I travelled with the Hurtigruten several times, but never south from Trondheim. We were not the only one’s boarding in Bergen. A lot of people use the Hurtigruten as a cruise ship, not as a possibility to travel from A to B. And there it lies, the vessel Kong Harald.

We have boarded round 18:00. At 20:30 we are departing and leave the town Bergen behind.

We are in sheltered waters and you hardly notice the ship moving beside of the motor’s vibrations. Even though Bergen is nine degrees south from Tromsø is does not get dark anymore.

The weather is cloudy but when the sun peeks through a holes in the clouds it looks beautiful.

23 May

One breakfast later: We arrive in Ålesund where the Hurtigruten will stay for ten hours. Time to explore this town which looks so different from the towns in the north. Ålesund has many Art Nouveau houses and “exotic” plants like azaleas are blooming everywhere. Together with my sister I climb the four hundred and something steps up the Aksla where we have an awesome view on the town.

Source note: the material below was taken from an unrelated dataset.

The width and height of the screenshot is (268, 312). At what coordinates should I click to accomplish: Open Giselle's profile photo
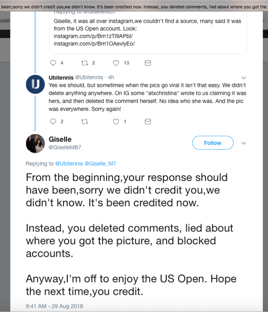pos(35,143)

We have also a view on the cruise ship AIDA prima. And beside of that – our Hurtigruten ship Kong Harald. It looks so tiny in comparison. I definitely prefer the small one.

I take a short stroll through town before I met the others. First I admire all the small Art Nouveau details on the houses, then I almost get a culture shock when I find this tunnel:

In the evening we circumnavigate the island Hessa, because the ship is “reparked” on the other side of Ålesund. After a very warm and sunny day clouds have been gathering. But the sun manages to send beams through the clouds.

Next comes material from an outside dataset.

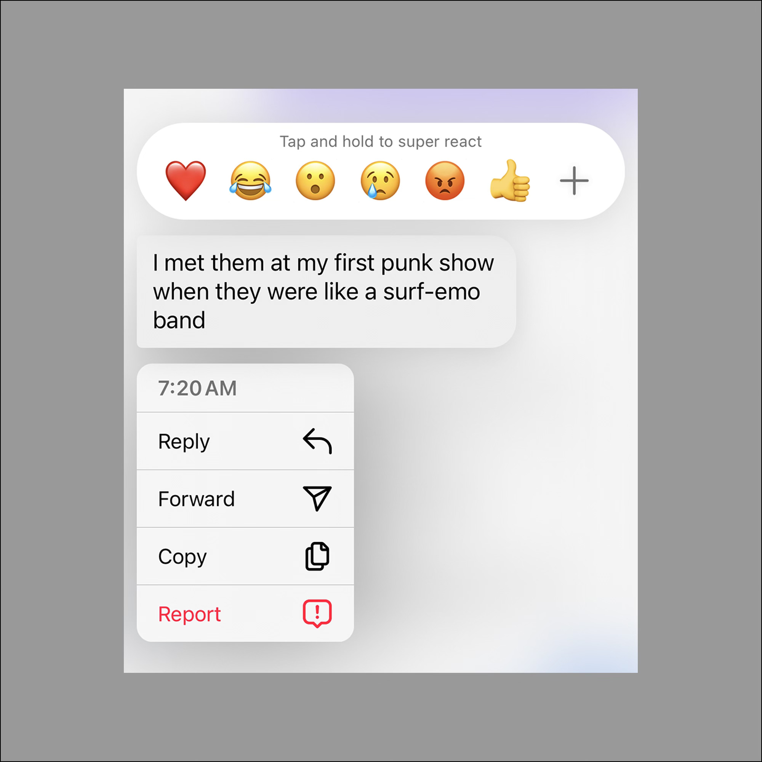Tap the word 'band' in the message
This screenshot has height=762, width=762.
(x=179, y=320)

Is this one of the life boats? I mean – a photo of one of the life boats? No, it is a photo of a reflection of one of the life boats. It is reflected in the glass facade of an office building by the port.

24 May

Where are we? In Trondheim. Yay! I was so looking forward to meet Annika there. She checks in, then we take a short stroll in town along the channel with the groundbreaking name Kanalen – the channel.

As in Tromsø there are Kittiwakes in Trondheim. They use to screech a lot – often to each other – but these two fellows seem to be a bit shy, at least in the minute where I took the photo.

At lunchtime we leave Trondheim behind. The shimmering sunlight is reflected by zillions of tiny waves. We meet commercial ships, fishing boats, two kayaks and sometimes a sailing boat.

On the port side there is the open sea. Blue sky, blue sea, a small skerry and a house. Wait, a house? Yes, it is erected on a floating raft. What you cannot see – it is part of one of the countless salmon farms located in coastal Norway.

I have moved into Annikas cabin. It has no regular window but two portholes. It is five to eleven in the evening and the sun peeks into our small but practical cabin.

And that’s the night where I get sick. That really wouldn’t have been necessary at all.

25 May

I am feeling ill and I sleep, I sleep and I sleep. I do not leave the cabin before 17:45 to take some photos while we are approaching the Lofoten islands. They look like mirages at the hazy horizon.

Round half past seven we are approaching Stamsund, passing rocky skerries and rocky mountains. Northern Norway, here we come!

At the harbour a graffito was sprayed or painted on the outer wall of the waiting room. Free high fives! For me however it was time to continue sleeping …

… but I got up at 23:15 again to see more from the Lofoten islands. Some of the mountains look like not being from this world.

The light got dim but it didn’t get dark. It’s the first day of midnight sun on the Lofoten. And it is almost midnight.

26 May

The reason for being up so late is that Kong Harald sails into the quite famous and very narrow fjord Trollfjorden. The landscape is impressive because the Hurtigruten is so near to land. – especially the mighty dark rock face in the north.

On our way back I spot a beautiful wave pattern. I really wonder how it was created.

Then it is time for me to sleep. And I sleep long. At lunch time I take some more photos. Now the landscape looks very familiar. No wonder, in an hour we will be in Tromsø, where I’ve been working for three years now. To my relief there is still snow on the mountain tops. It looks so nice.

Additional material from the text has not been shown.